The Aggregate Function

import findspark
findspark.init()

import pyspark

sc = pyspark.SparkContext()

aggregate

Let’s assume an arbirtrary sequence of integers.

import numpy as np

vals = [np.random.randint(0, 10) for _ in range(20)]
vals
[5, 8, 9, 3, 0, 6, 3, 9, 8, 3, 4, 9, 5, 0, 8, 4, 2, 3, 2, 8]
rdd = sc.parallelize(vals)

Finding the mean

Assume further that we can’t just call the handy mean method attached to our rdd object.

rdd.mean()
4.95

We’d create the mean by getting a sum of all values and a total count of numbers.

sum(vals) / len(vals)
4.95

In Spark, we recreate this logic using a two-fold reduce via a Sequence Operation and a Combination Operation.

The seqOp is a reduce step that happens per-partition. Whereas the combOp is how we take the reduced values and bring them together.

total, counts = rdd.aggregate(zeroValue=(0, 0),
                              seqOp=(lambda x, y: (x[0] + y, x[1] + 1)),
                              combOp=(lambda x, y: (x[0] + y[0], x[1] + y[1])))

total / counts
4.95

Under the Hood

For purposes of demonstration, let’s look at something a bit easier.

Starting at 0. Simple sum. Then take the max.

rdd.aggregate(zeroValue=0,
              seqOp=lambda x, y: x + y,
              combOp=lambda x, y: max(x, y))
29

Why did we get this value? Peeking inside the partitions of rdd we can see the distinct groups.

brokenOut = rdd.glom().collect()
brokenOut
[[5, 8, 9, 3, 0], [6, 3, 9, 8, 3], [4, 9, 5, 0, 8], [4, 2, 3, 2, 8]]

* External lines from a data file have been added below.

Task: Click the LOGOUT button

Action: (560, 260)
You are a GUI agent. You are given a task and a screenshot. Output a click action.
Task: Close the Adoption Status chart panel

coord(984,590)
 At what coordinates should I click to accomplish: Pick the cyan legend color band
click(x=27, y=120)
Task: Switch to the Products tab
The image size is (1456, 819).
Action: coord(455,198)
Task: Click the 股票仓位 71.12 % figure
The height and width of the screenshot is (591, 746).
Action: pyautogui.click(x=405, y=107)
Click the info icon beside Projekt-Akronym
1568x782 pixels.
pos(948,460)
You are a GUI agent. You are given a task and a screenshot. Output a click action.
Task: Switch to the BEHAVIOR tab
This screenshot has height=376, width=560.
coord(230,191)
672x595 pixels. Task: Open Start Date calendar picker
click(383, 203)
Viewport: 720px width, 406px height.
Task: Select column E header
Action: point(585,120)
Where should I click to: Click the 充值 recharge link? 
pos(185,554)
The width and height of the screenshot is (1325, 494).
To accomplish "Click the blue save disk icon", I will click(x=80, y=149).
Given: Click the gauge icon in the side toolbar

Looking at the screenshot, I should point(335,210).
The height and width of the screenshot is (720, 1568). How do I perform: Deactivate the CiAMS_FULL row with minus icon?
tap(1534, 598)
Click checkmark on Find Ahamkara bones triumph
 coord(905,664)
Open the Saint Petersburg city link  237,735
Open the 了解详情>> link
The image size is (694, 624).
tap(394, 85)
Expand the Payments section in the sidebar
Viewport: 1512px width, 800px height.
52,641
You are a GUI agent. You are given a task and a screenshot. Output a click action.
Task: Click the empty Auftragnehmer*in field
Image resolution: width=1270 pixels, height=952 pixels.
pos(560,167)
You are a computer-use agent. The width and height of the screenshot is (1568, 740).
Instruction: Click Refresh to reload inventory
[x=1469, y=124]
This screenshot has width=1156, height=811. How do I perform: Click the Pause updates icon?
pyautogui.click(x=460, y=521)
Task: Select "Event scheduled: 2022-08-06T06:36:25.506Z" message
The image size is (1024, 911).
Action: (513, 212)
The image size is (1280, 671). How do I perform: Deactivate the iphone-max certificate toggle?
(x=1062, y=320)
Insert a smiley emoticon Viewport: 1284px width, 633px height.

The sum inside each partition looks like

[sum(x) for x in brokenOut]
[25, 29, 26, 19]

Thus, taking the max of each of these intermediate calculations looks like

max([sum(x) for x in brokenOut])
29

Thus, we must be careful in writing our seqOp and combOp functions, as their results depend on how the data is partitioned.